October 15, 2015 If You Want to Hook Your Child to Literacy, It’s All About the Books

 

There are many statistics that serve as a call to action for those of us involved in the Suncoast Campaign for Grade-Level Reading. Our overarching goal is to increase the number of low-income children who are able to read proficiently by the end of third grade. The Campaign will achieve this through three primary solution areas: increasing school readiness, increasing attendance, and increasing summer learning.

Some statistics driving our school readiness projects are:

61% of low-income families have no age-appropriate books in their homes.

There is only one book for every 300 children in low-income neighborhoods while on average, a child from a middle-income home has 13 books.

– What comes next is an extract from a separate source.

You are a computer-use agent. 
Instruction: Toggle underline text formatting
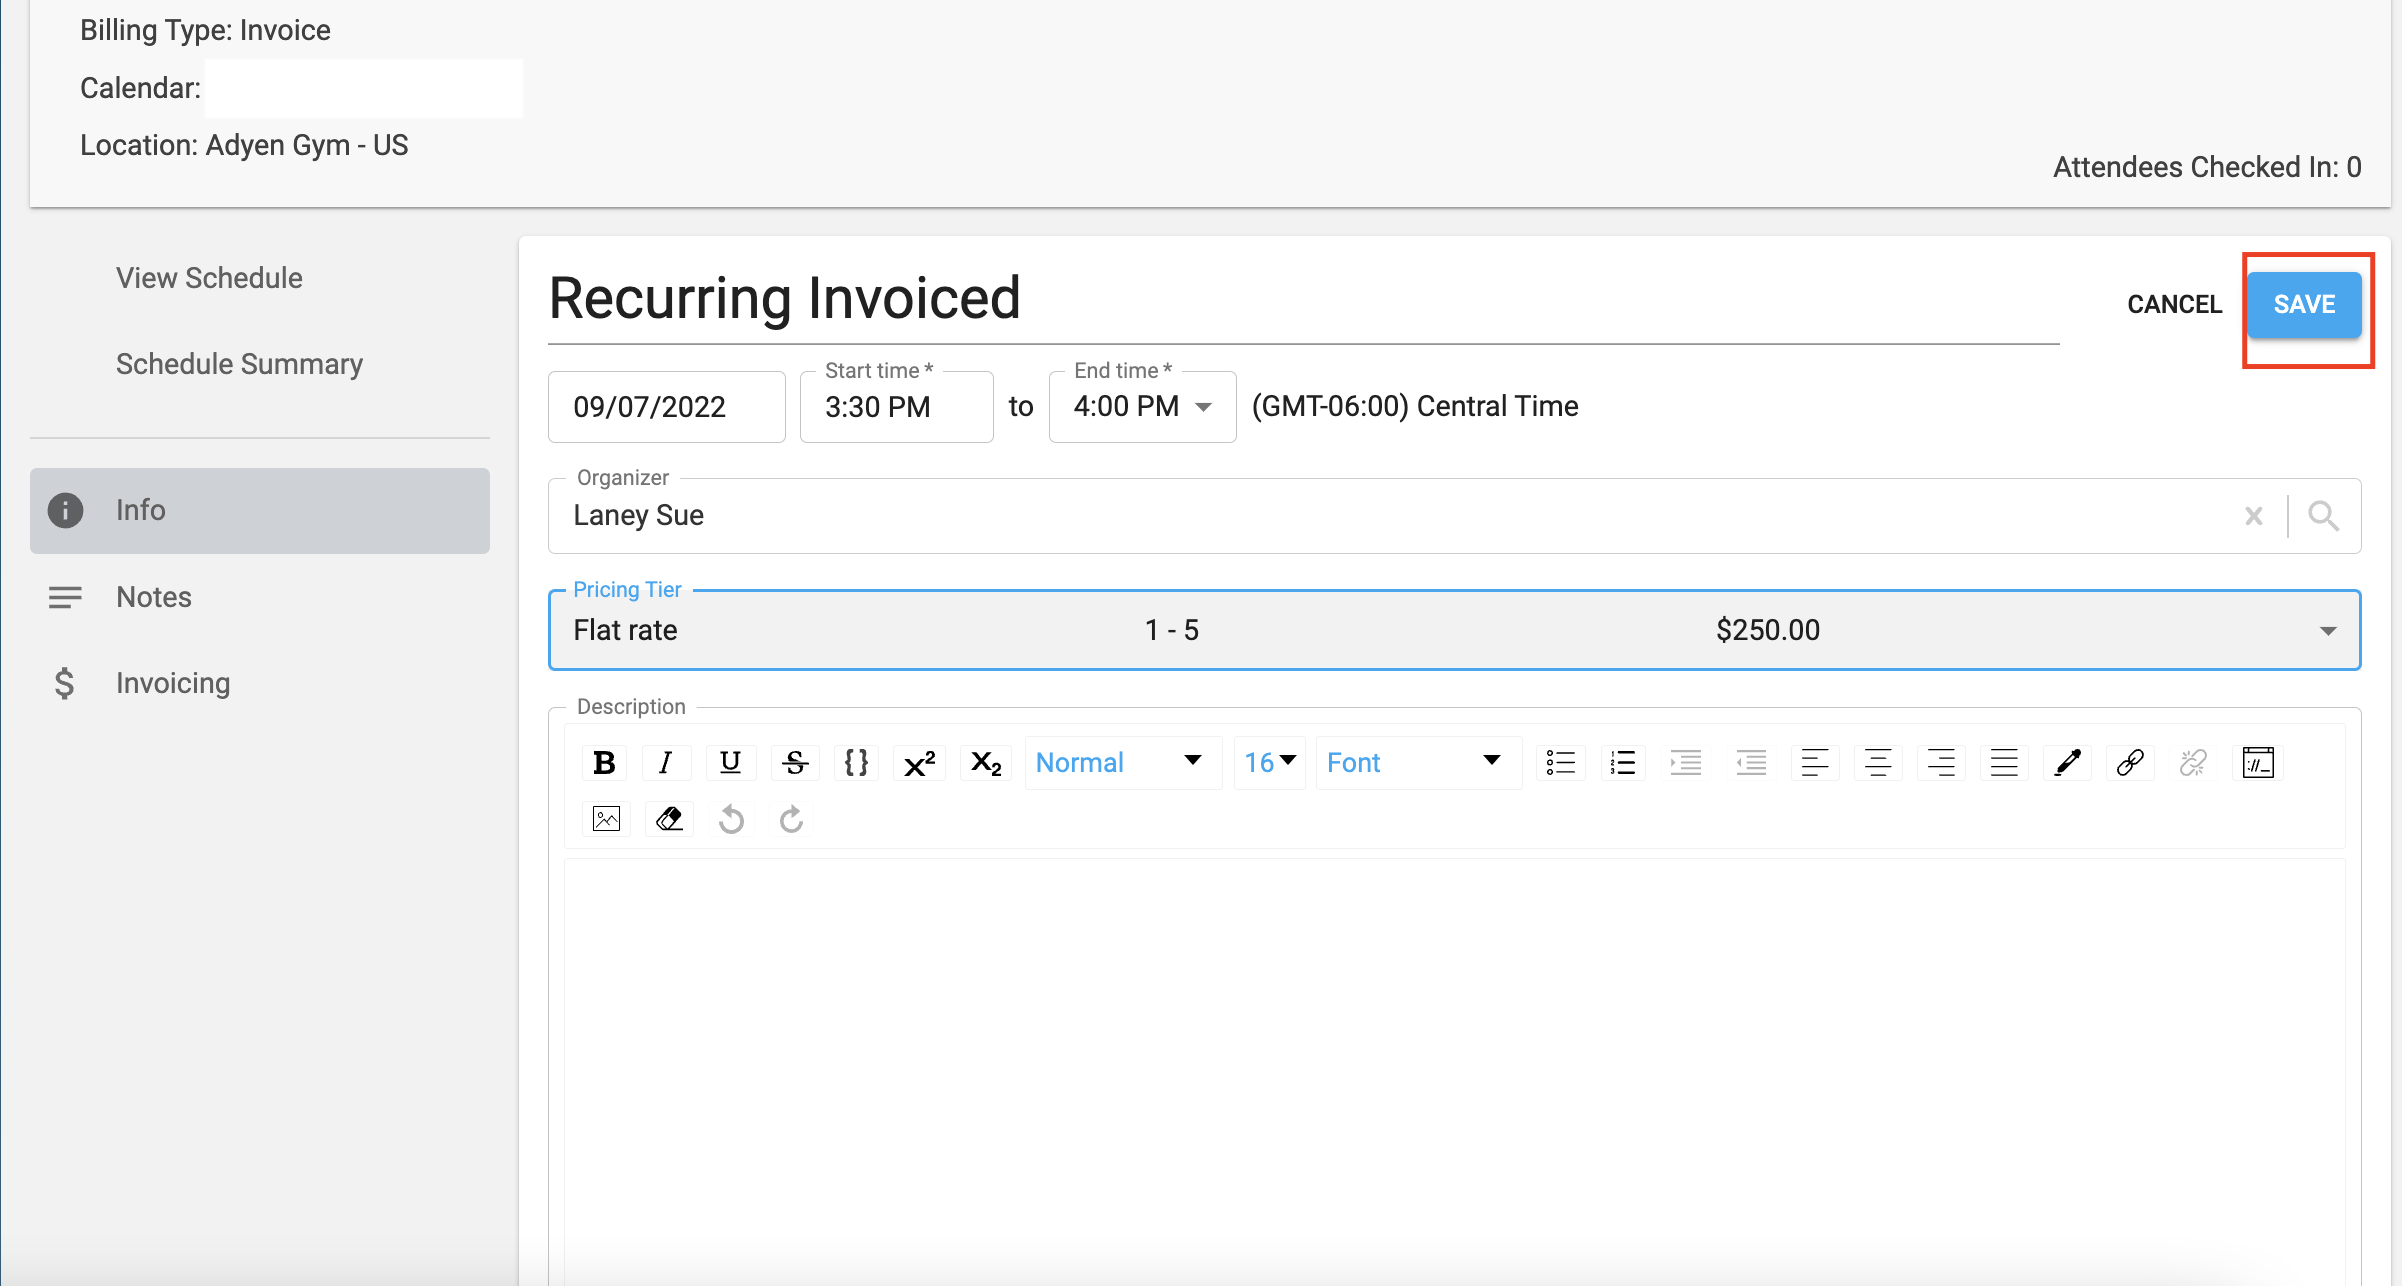[x=730, y=763]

Fewer than half (48%) of young children in the U.S. are read to daily. The percentage of children who are read to daily drops even lower (36%) among low-income families.

Brain science shows the most critical time for brain development happens in the first three years of life.

By 3 years of age, there is a 30-million word gap between children from the wealthiest and poorest families.

These statistics are driving change. One of the easiest ways to increase language development for infants and children is to expose them to books. From the time children can first hear in the womb through infancy and beyond, exposure to books can actually change brain development, raise IQ, and foster language acquisition.

Reading aloud teaches a baby about communication. It introduces concepts such as numbers, letters, colors, and shapes in a fun way and builds listening, memory, and vocabulary skills. Reading to babies gives them information about the world around them.

In addition, reading aloud to children builds their brains and their capacity to learn. This early habit can have a positive effect on a child’s entire life. By reading aloud to children, positive connections take place among the reader, the child, and the book leading often to a lifetime love of reading.

By the time babies reach their first birthdays, they will have learned all the sounds needed to speak their native language. The more stories you read aloud, the more words your child will be exposed to and the better he or she will be able to talk.

Hearing words helps build a rich network of words in a baby’s brain. Kids whose parents frequently talk/read to them know more words by age 2 than children who have not been read to.